Stored items:
= = = =

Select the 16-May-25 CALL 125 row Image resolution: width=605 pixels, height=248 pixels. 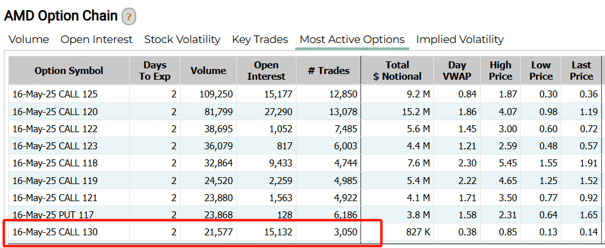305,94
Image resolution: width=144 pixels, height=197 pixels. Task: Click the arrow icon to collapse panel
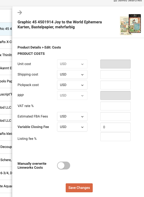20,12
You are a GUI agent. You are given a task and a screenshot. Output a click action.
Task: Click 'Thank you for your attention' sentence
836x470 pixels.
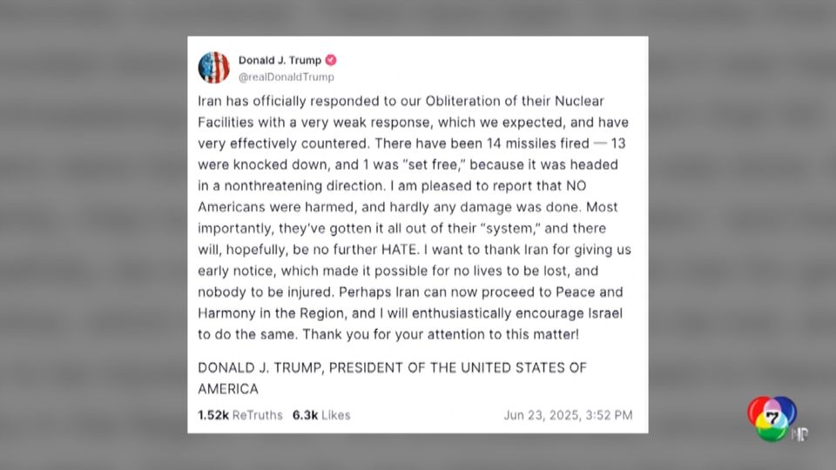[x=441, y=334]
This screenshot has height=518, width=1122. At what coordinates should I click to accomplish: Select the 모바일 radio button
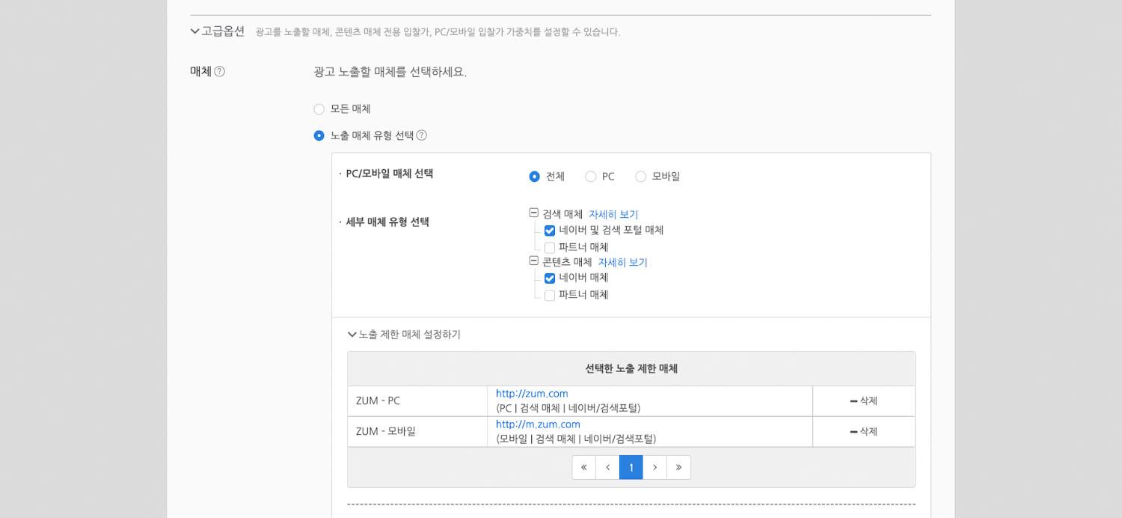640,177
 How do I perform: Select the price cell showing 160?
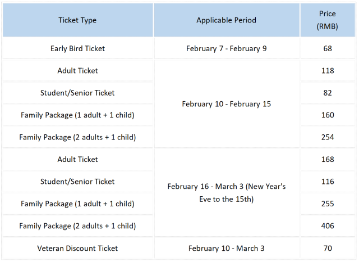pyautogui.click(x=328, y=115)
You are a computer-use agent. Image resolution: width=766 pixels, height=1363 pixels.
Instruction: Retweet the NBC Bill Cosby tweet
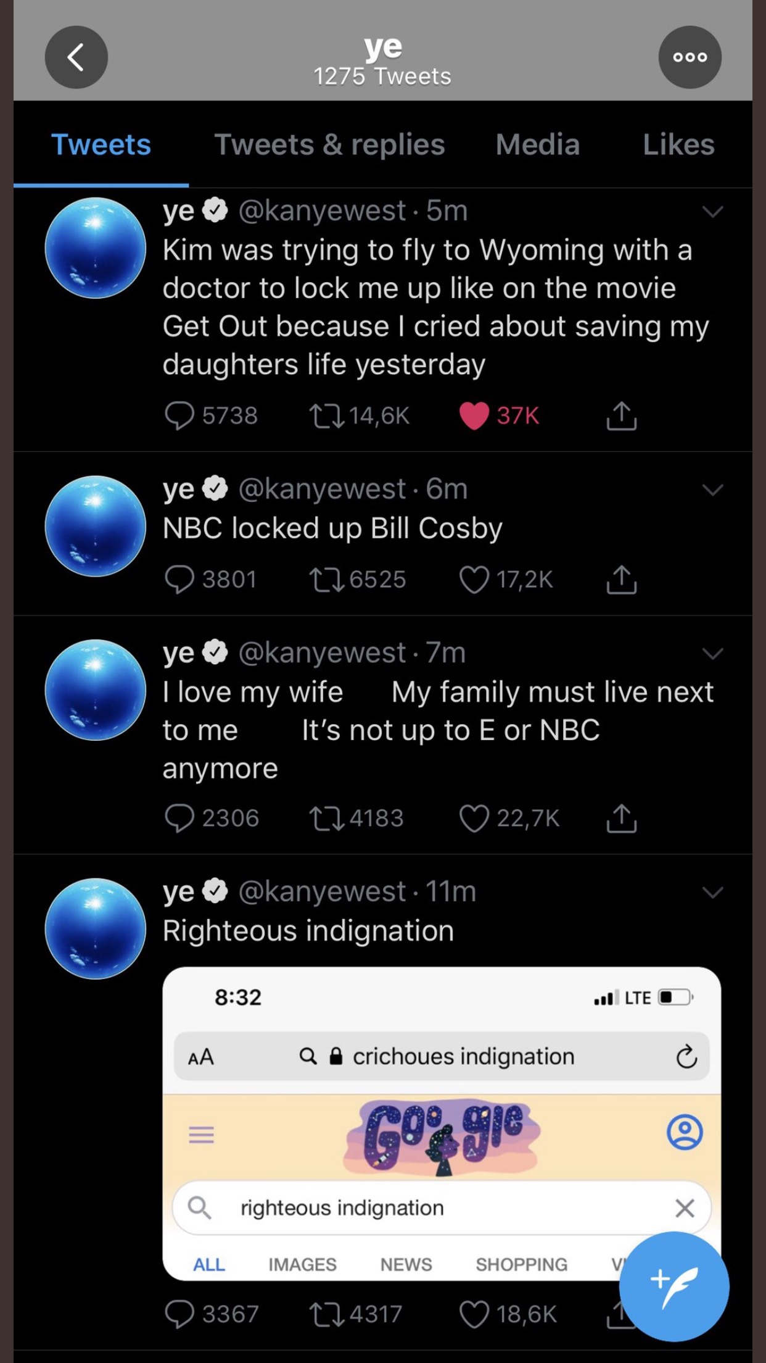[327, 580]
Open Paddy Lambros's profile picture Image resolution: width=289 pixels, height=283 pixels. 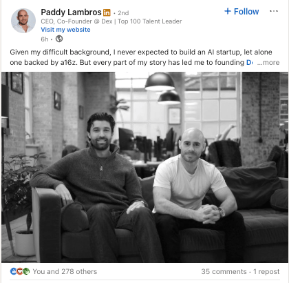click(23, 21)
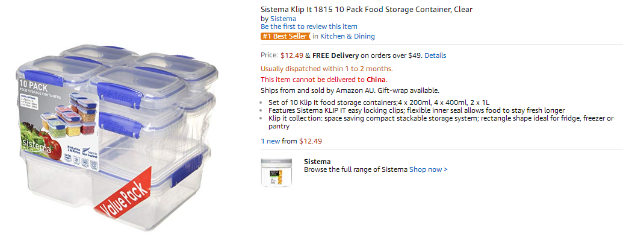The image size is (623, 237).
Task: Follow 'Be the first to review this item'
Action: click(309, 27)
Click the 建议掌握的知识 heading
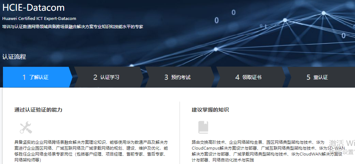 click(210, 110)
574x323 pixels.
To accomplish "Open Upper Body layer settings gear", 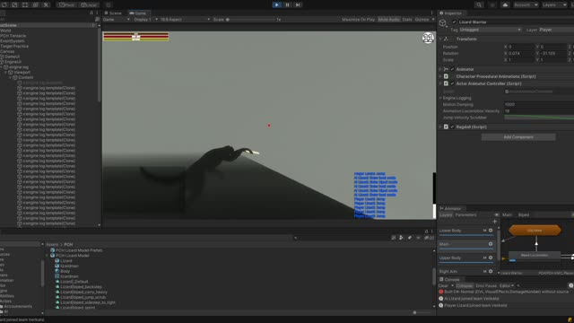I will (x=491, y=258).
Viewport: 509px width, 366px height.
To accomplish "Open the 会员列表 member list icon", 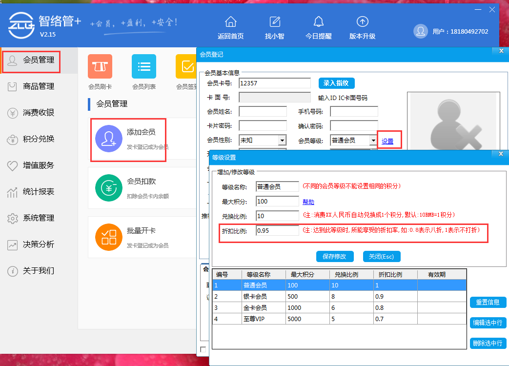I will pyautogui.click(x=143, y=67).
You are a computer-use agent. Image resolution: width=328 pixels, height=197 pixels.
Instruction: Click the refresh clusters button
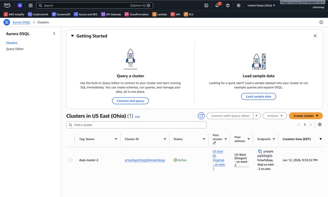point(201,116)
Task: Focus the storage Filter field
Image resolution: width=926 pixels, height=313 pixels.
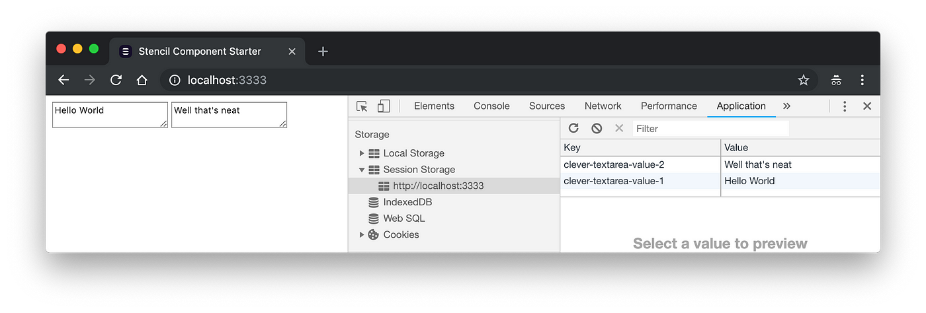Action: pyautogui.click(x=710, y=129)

= = = =

*EXERCISE DETAILS*: Reproduce the lines from the line containing "Instruction: Click the" through the end of the records above, exactly and inclusively, omitting pictures.

*ANSWER TO THE EXERCISE*:
Instruction: Click the refresh clusters button
point(201,116)
Task: Focus the storage Filter field
Image resolution: width=926 pixels, height=313 pixels.
Action: pyautogui.click(x=710, y=129)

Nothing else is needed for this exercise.